By >Akihabara News Team
Energy Harvested from Heat and Light with Fujitsu’s Hybrid Device
Fujitsu has just announced that they have developed a single new device that can harness energy from light or heat, where this has previously required two separate machines. By reducing the number of machines required to perform the same tasks, this is both an economic and ecological development. Since there is no need for electrical wiring or battery replacements, this device could be put to good use in remote areas for a variety of uses. This technology is still in development and Fujitsu plans to release commercial products by 2015.
Details of this technology will be presented at the IEEE International Electron Devices Meeting 2010 (IEDM 2010) being held from December 6-8 in San Francisco.
About Energy Harvesting
Energy harvesting is the process for collecting energy from the surrounding environment and converting it to electricity, and is gaining interest as a future next-generation energy source. Conventionally, electricity is supplied by either a power plant or a battery, requiring electrical wiring and replacement batteries. In recent years, the idea of using ambient energy in the forms of light, vibration, heat, radio waves, etc. has become increasingly attractive, and a number of methods to produce electricity from these different kinds of energy sources have been developed. Energy harvesting technology would eliminate the need for replacing batteries and power cords.
Electrical power that can be generated by energy harvesting from surrounding light, vibration, heat, radio waves, etc. is minute compared to what is available from power plants or batteries. Thus, in order to operate ICT equipment by energy harvesting, devices that can generate more power would be needed. For example, light and vibration are not always available in the ambient environment. Therefore, there is a growing demand for devices that can efficiently derive energy from the surrounding environment at any time, thereby enabling the devices to be used at all times.
Since the amount of power available by energy harvesting is quite limited, there has been interest in utilizing multiple forms of external energy simultaneously – such as light and heat, or light and vibrations – in order to collect a sufficient amount for practical use. In the past, this has been achieved by combining different kinds of devices, which leads to higher costs.
Fujitsu Laboratories has developed a new hybrid harvesting device that captures energy from either light or heat, which are the most typical forms of ambient energy available for wide-scope application. This makes it possible for a single device to capture energy from either heat or light without combining two harvesting devices. In addition, as it can be manufactured from inexpensive organic materials, device production costs can remain low.

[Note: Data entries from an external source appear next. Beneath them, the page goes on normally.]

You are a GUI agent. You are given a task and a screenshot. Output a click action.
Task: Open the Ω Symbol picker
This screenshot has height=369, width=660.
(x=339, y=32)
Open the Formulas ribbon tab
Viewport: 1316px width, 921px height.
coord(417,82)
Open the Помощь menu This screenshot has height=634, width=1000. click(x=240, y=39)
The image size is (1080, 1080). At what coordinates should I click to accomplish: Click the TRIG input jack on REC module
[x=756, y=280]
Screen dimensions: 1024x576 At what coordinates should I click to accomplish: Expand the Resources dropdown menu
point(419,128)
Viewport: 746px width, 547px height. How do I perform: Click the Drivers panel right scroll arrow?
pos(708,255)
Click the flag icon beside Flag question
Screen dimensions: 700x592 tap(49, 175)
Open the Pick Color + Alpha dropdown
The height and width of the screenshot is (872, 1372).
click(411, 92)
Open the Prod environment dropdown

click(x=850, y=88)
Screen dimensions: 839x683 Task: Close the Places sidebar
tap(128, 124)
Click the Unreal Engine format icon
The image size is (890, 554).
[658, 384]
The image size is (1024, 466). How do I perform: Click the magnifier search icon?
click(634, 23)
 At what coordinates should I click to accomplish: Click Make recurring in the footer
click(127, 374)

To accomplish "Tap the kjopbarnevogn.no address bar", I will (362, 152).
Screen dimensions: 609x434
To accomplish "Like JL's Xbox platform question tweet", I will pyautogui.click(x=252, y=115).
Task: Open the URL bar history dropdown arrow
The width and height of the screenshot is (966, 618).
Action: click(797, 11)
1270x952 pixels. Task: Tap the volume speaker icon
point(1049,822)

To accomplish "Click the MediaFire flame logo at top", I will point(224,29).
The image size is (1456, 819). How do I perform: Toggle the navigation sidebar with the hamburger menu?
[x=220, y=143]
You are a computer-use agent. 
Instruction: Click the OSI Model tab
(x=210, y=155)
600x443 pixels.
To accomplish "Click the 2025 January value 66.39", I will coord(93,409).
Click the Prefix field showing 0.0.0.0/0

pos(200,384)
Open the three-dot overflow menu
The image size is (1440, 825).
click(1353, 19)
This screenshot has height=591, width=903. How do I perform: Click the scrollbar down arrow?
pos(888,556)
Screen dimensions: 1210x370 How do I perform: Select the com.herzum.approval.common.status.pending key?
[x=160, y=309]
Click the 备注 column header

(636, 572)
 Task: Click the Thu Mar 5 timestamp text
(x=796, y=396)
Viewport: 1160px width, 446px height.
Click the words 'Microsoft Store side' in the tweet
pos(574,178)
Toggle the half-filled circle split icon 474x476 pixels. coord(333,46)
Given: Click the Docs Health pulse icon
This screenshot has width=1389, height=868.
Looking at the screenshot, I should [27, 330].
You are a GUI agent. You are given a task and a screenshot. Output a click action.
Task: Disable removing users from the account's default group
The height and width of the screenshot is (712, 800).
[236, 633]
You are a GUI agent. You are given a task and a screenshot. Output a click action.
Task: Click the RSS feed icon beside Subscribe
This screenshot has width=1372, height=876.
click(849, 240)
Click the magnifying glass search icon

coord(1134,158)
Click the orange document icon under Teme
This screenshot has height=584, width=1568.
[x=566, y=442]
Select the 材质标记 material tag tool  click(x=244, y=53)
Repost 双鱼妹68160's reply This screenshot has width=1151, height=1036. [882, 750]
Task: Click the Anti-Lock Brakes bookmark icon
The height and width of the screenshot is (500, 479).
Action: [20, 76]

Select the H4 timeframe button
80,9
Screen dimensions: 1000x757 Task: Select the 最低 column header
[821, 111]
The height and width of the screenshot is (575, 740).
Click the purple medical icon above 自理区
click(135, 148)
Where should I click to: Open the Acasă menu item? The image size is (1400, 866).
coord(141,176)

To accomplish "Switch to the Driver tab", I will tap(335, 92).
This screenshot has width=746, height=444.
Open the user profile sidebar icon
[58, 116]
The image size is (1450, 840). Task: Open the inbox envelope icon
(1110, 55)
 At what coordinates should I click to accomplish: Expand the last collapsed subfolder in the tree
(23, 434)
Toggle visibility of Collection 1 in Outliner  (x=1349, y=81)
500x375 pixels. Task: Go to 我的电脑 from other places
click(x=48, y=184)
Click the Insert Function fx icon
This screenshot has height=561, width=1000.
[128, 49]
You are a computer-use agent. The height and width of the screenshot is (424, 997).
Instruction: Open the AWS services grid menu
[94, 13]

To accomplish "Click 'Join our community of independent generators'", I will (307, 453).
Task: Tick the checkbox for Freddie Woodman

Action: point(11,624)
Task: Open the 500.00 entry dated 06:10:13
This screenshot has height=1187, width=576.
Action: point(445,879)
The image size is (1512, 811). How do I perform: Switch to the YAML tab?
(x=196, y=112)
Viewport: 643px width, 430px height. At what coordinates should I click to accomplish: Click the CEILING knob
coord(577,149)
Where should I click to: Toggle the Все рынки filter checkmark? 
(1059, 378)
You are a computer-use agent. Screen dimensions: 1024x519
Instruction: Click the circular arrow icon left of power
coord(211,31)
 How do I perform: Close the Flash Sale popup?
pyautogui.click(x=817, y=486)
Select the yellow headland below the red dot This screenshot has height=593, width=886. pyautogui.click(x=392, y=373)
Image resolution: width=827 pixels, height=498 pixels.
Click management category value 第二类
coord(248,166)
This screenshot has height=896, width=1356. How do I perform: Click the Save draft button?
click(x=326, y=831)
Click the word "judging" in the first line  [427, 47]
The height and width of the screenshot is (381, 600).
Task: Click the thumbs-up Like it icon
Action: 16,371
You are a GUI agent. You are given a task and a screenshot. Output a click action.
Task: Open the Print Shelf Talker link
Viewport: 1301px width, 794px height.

Details of the new technology are as follows :
1. New structure for hybrid generating devices
By changing the electrical circuits connecting two types of semiconductor materials – P-type and N-type semiconductors – the device can function as a photovoltaic cell or thermoelectric generator (Figure 2).
2. Development of an organic material for hybrid generating devices
Fujitsu Laboratories successfully developed an organic material that is suitable for a generator in both photovoltaic and thermoelectric modes. The organic material features a high generating efficiency that can produce power from even indoor lighting in photovoltaic mode, and it can also generate power from heat in thermoelectric mode. Since the organic material and its process cost are inexpensive, production costs can be greatly reduced.
Until now, photovoltaic cells – which generate electricity from light, and thermoelectric devices – which generate electricity from temperature differentials, have only been available as separate devices. This new technology from Fujitsu Laboratories doubles the energy-capture potential through the use of both ambient heat and light in a single device. In medical fields, for example, the technology could be used in sensors that monitor conditions such as body temperature, blood pressure, and heartbeats – without batteries and electrical wiring. If either the ambient light or heat is not sufficient to power the sensor, this technology can supply power with both sources, by augmenting one source with the other. In addition, the technology can also be used for environmental sensing in remote areas for weather forecasting, where it would be problematic to replace batteries or run electric lines.